When Muhammad Yunus won a Nobel Peace Prize for his efforts to provide
small loans to the poor to foster economic development, the world’s
attention was drawn to microfinance.
That will continue today when a leading microfinance organization,
Women’s World Banking, conducts a conference on the subject at the
Wharton School.
Women’s World Banking is a global network of 53 microfinance
institutions and banks in 30 countries throughout Africa, Asia,
Eastern Europe, Latin America and the Middle East. It is based on the
idea of lending tiny sums of money to poor people, particularly women,
to start businesses as a way to escape poverty.
Mary Ellen Iskenderian, 47, the newly appointed president of Women’s
World Banking, will give a keynote address at today’s microfinance
conference.
Iskenderian, a former senior manager at the International Finance
Corporation of the World Bank Group, is the microfinance group’s first
new president in 16 years.
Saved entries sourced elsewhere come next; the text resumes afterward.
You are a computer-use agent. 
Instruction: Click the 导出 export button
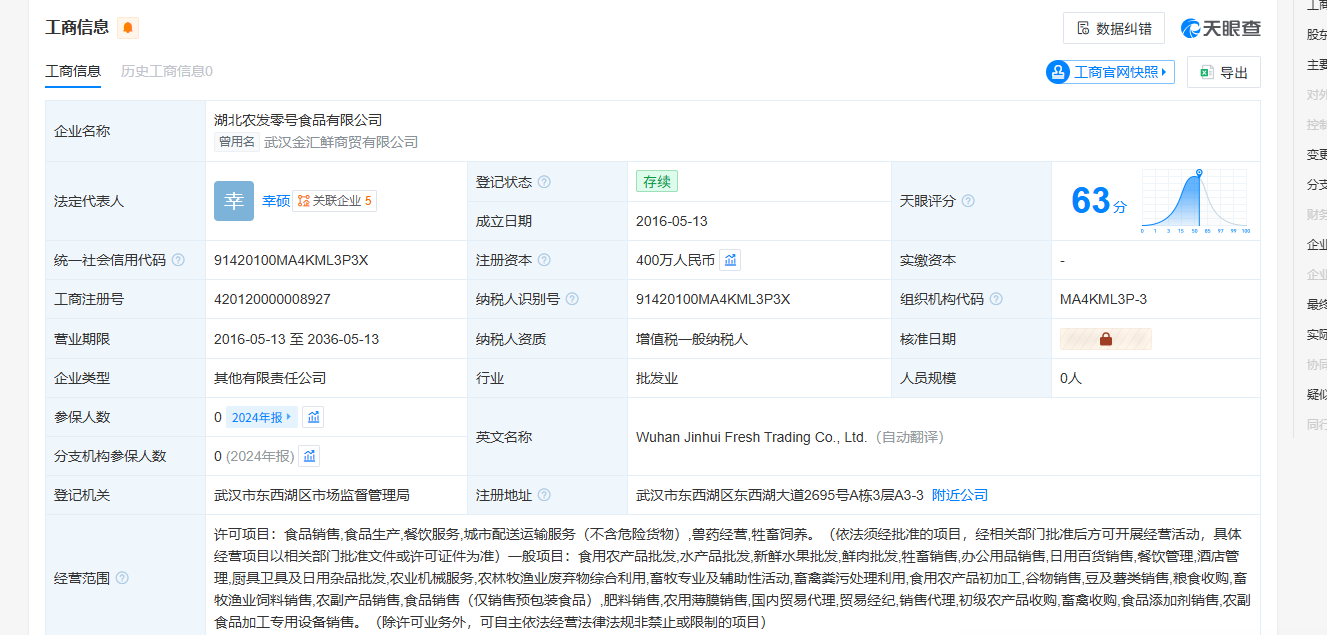(x=1223, y=72)
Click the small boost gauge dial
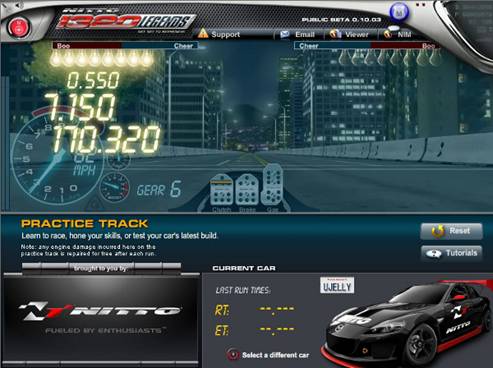Image resolution: width=493 pixels, height=368 pixels. [x=115, y=187]
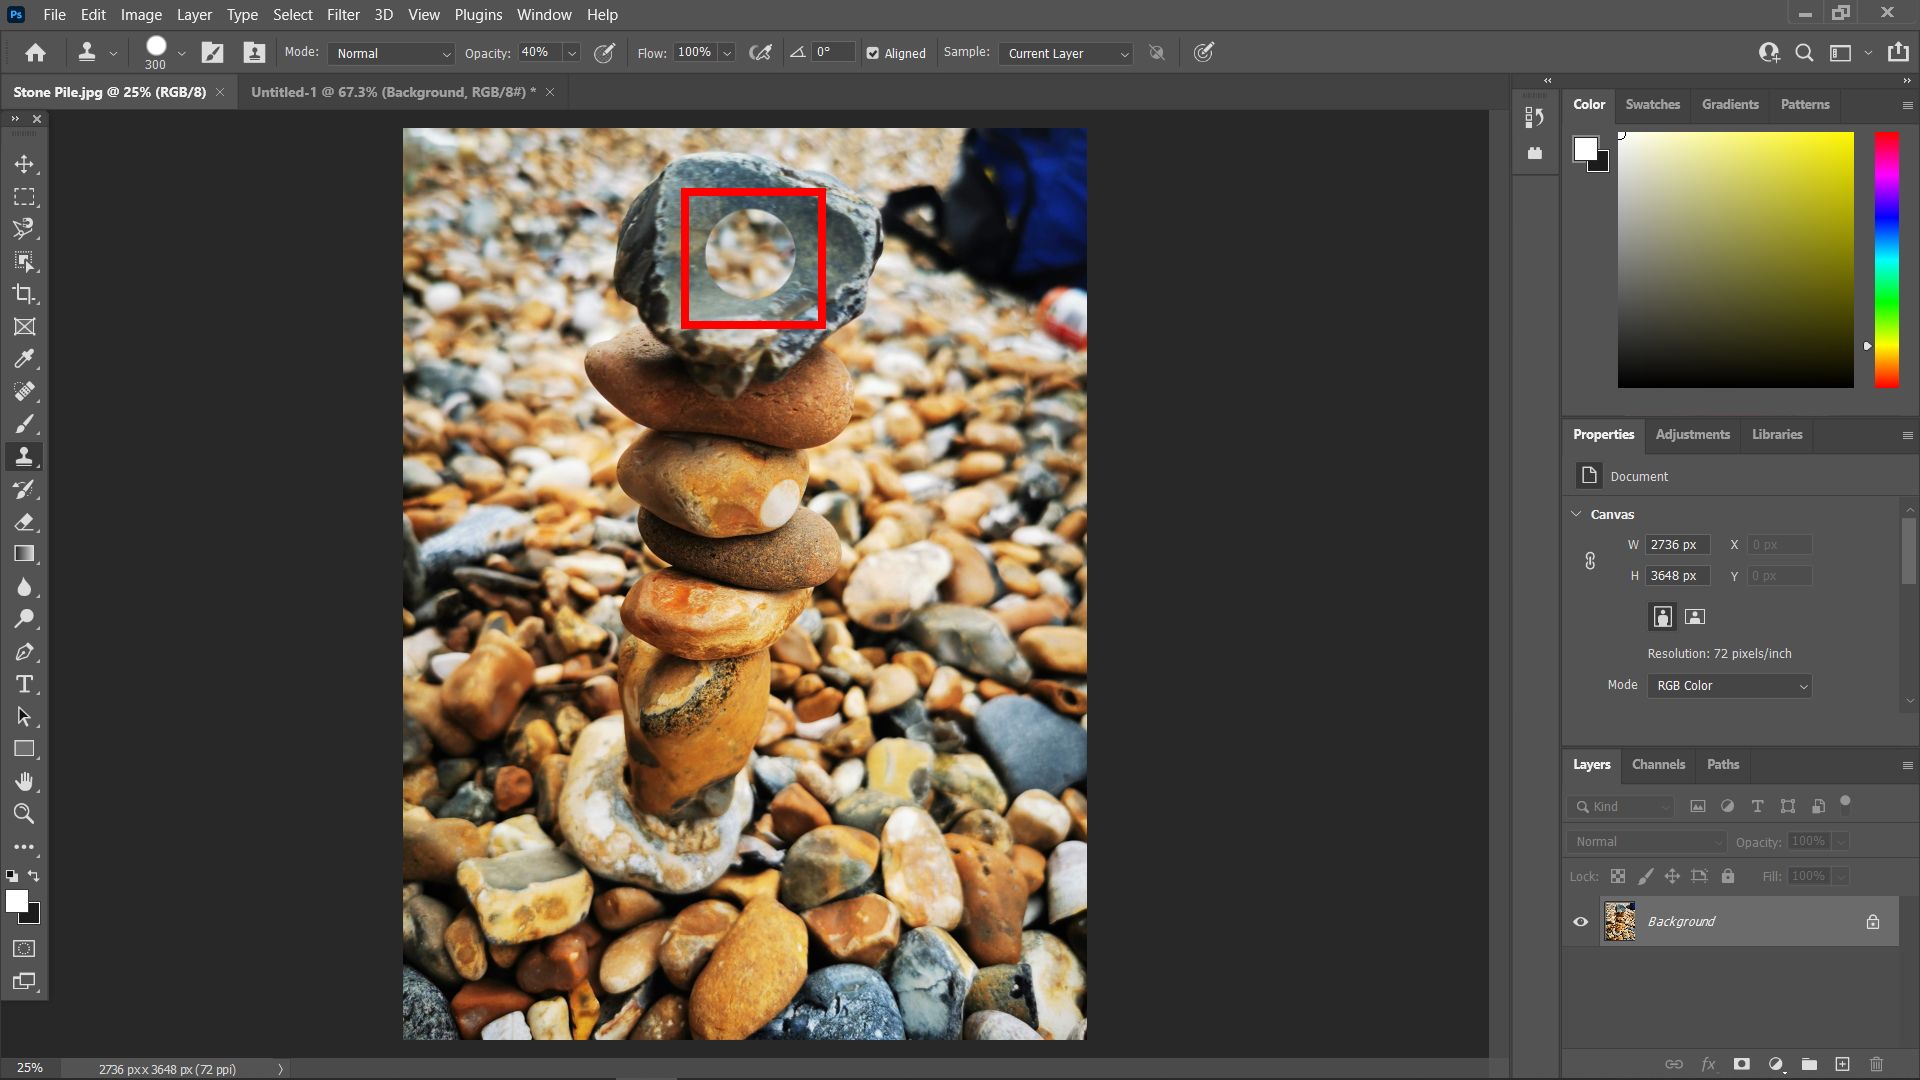The image size is (1920, 1080).
Task: Select the Clone Stamp tool
Action: click(24, 455)
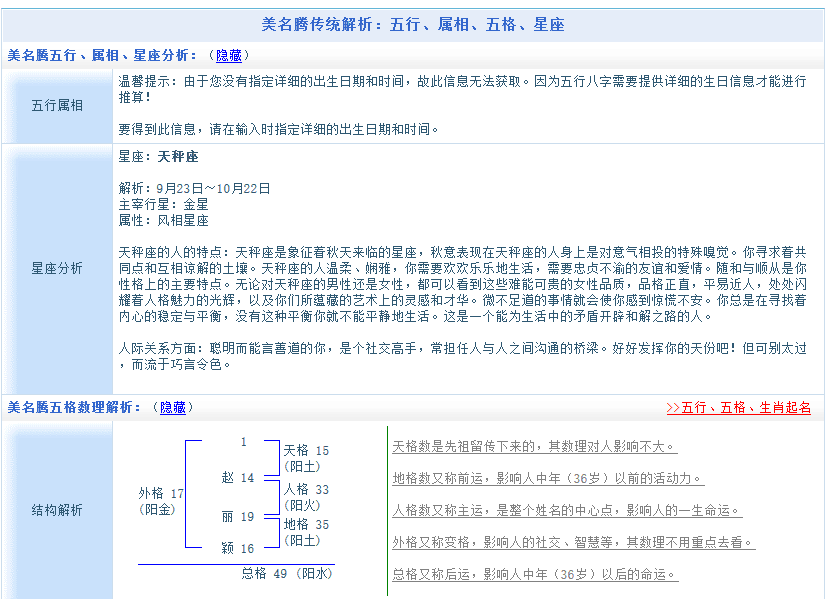
Task: Click the 外格 17 label in diagram
Action: click(161, 494)
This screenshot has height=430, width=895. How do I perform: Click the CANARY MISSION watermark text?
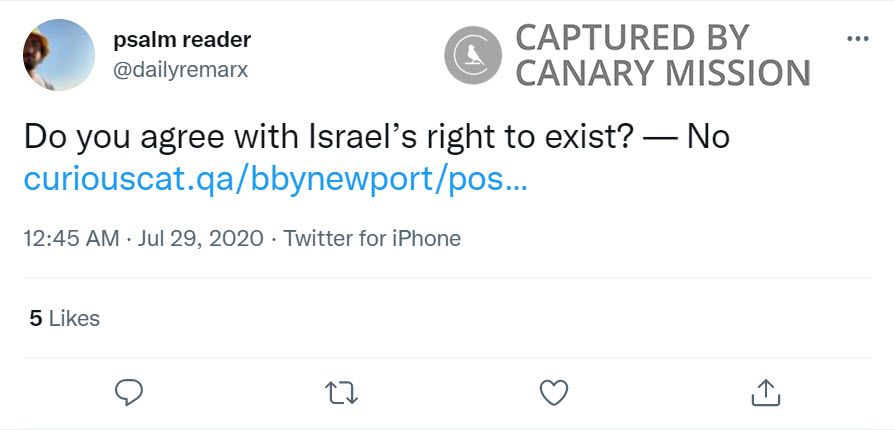[x=662, y=73]
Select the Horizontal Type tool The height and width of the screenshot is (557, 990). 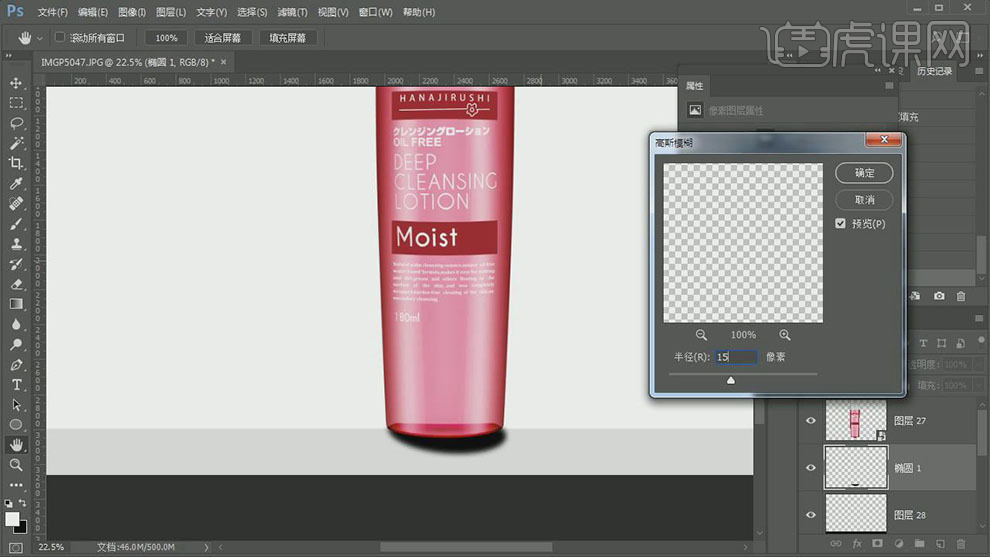pyautogui.click(x=16, y=385)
She took time this week to answer questions
about the rapidly changing microfinance industry and where she wants
to take the group at this critical juncture.
Question: How did Yunus’ Nobel Prize affect the microfinance industry?
Answer: The direction for microfinance is being driven a lot by the
attention being given to the industry by players or organizations that
have not been previously involved. Winning the Nobel Peace Prize has
put it into the spotlight.
Q: What trends are you seeing in the microfinance industry?
A: What we’re seeing so much more of is greater commercial interest in
the industry among largely institutional investors, commercial banks
and philanthropists. They’re now looking at this market for lending –
as a new distribution channel to tap into to reach low-income people
for a whole range of reasons. Commercial funding grew to $7.3 billion
in 2005 from $4.9 billion in 2003. It’s not charity, but giving people
a sustainable way to lift themselves from poverty. That’s very
appealing to a philanthropist.
Q: The WWB has been established especially for women. Why?
A: That entrepreneurial step tends to be taken by women. Certainly,
that is our target focus and at the heart of the founding of our
organization. Women have proved to be very responsible
borrowers. Their repayment rates are on average 98 percent. There is a
huge multiplier effect on the community when you lend to a woman vs. a
man. She is far more likely to file her proceeds and savings from her
business and put them toward the education of her children, the
improvement of health care in the community, and her own family’s
housing.
Q: What are the challenges ahead for microfinance?
A: There are questions around technology, and whether it can reduce
operational costs and reach more rural populations – which is an
enormous problem facing the industry in places such as in Africa, for
example. Also, in a lot of these developing countries, they don’t have
good credit-reporting systems in place . . . and a person can get in a
lot of trouble with a lot of outstanding debt. There needs to be a
good financial infrastructure in place, including a regulatory
environment, to allow for microfinance to flourish and be carried out
in a sustainable way.
Q: You said one of your priorities was making inroads with commercial
banks, a community that possesses little knowledge or experience in
making loans to poor women. What are some of your concerns as this
sector becomes more involved?
A: We are worried that more commercial banks are recognizing that the
low-income market segment can be very profitable, but that the product
they are offering may not be microfinancing, but loans for consumer
purchases, like buying a television. The overindebtedness of this
low-income population would be a terrible tragedy.